The learning initiative, which took place at Royal Alexandra & Albert School, was organised by education charity SATRO and sponsored by construction company Beard. The initiative aims to help youngsters develop science, technology, engineering and maths (STEM) skills through hands-on project experience, working with industry professionals. Through the scheme, SATRO hopes to provide a fun yet realistic experience of working in STEM-related jobs and encourage more young people into STEM careers.
Working in six teams of eight, the youngsters were tasked with constructing a 1.5 metre span bridge with rolled-up paper, masking tape, string and nuts and bolts. Using inspiration from real-life bridges, the teams had to agree the design of their structure and how they would build it using ‘arch’, ‘truss’ or ‘suspension’ techniques. The challenge included pricing up the project and making sure their bridge was cost-effective to build. Each bridge was then tested with weights and teams had to give a presentation justifying their costs to a panel of judges.

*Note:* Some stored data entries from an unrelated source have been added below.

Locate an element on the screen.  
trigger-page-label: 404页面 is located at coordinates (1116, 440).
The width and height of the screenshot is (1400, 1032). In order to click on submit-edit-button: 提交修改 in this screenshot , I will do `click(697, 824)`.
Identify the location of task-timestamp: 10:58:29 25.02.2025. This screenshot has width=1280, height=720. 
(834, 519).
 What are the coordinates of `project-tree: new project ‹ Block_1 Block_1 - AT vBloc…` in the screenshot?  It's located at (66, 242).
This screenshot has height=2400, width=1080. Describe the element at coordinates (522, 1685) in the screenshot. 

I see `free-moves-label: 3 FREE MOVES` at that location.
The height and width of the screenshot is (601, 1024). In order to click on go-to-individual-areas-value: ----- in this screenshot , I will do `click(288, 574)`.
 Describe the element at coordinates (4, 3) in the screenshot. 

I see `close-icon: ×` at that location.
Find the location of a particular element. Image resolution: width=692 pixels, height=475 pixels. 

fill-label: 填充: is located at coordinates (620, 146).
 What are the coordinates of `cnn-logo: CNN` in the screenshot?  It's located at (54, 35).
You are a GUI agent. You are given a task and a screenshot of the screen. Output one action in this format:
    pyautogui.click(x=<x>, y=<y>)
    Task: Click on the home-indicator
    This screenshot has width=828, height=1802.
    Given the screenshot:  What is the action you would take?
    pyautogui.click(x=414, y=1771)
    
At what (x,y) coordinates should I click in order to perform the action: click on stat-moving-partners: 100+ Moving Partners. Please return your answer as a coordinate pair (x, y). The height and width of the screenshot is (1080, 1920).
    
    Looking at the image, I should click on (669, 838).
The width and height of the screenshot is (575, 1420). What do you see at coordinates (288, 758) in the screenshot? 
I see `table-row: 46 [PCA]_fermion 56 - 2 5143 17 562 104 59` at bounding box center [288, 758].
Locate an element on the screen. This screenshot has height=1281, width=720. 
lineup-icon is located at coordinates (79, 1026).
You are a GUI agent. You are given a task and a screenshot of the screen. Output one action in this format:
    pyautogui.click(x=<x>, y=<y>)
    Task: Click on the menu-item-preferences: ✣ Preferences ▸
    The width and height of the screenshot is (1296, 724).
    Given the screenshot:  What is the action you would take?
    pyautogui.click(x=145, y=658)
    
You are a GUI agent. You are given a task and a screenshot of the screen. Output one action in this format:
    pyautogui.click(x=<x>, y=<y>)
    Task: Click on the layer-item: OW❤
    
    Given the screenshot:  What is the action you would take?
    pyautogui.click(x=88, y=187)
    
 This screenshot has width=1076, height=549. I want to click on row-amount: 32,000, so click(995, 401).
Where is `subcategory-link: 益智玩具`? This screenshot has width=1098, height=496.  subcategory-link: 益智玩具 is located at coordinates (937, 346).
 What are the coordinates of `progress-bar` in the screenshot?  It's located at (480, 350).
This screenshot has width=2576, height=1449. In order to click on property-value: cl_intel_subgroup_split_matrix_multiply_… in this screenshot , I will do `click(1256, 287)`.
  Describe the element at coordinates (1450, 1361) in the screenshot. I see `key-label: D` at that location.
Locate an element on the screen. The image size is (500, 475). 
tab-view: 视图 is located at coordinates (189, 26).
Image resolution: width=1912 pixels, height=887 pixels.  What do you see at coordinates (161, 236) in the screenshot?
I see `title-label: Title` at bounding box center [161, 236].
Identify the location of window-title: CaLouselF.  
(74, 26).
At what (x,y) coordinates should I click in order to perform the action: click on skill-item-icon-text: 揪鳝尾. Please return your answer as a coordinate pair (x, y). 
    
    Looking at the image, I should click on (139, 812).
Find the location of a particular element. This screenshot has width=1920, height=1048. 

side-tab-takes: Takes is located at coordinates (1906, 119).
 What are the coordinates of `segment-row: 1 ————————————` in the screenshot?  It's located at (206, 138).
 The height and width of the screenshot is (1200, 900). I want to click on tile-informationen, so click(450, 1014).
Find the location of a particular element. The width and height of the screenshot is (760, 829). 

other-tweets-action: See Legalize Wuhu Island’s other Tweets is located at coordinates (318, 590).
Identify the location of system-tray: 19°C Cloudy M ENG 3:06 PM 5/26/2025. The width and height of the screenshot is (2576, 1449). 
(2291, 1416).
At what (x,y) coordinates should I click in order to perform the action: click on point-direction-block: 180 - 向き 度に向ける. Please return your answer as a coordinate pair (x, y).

The pupils also benefitted from a presentation delivered by Beard Assistant Site Manager, Lewis Andrews, about working in the construction industry.
“These hands-on events are a great way to get young people thinking about the world around them and how it is made,” said Guy Hannell, Beard Guildford Director. “At a time when our sector faces a serious skills shortage, we hope that initiatives like the SATRO Year 8 Engineering Construction Challenge will aid and inspire young people to follow a career in STEM-related subjects. It has been a pleasure to work with SATRO again on this very worthwhile and career-shaping event, which is our third this year.”
Beard will be supporting two more Year 8 Engineering Construction Challenges with SATRO this month at Hinchley Wood School in Esher, and Collingwood College in Camberley.
Ingrid Rolland, a science teacher at Royal Alexandra & Albert School, said: “We were happy to host this construction challenge for our own pupils and pupils from other local schools. The task mirrored real-life projects that pupils might face when they are older. It was a worthwhile exercise, and tested pupils’ skills in engineering and project management.”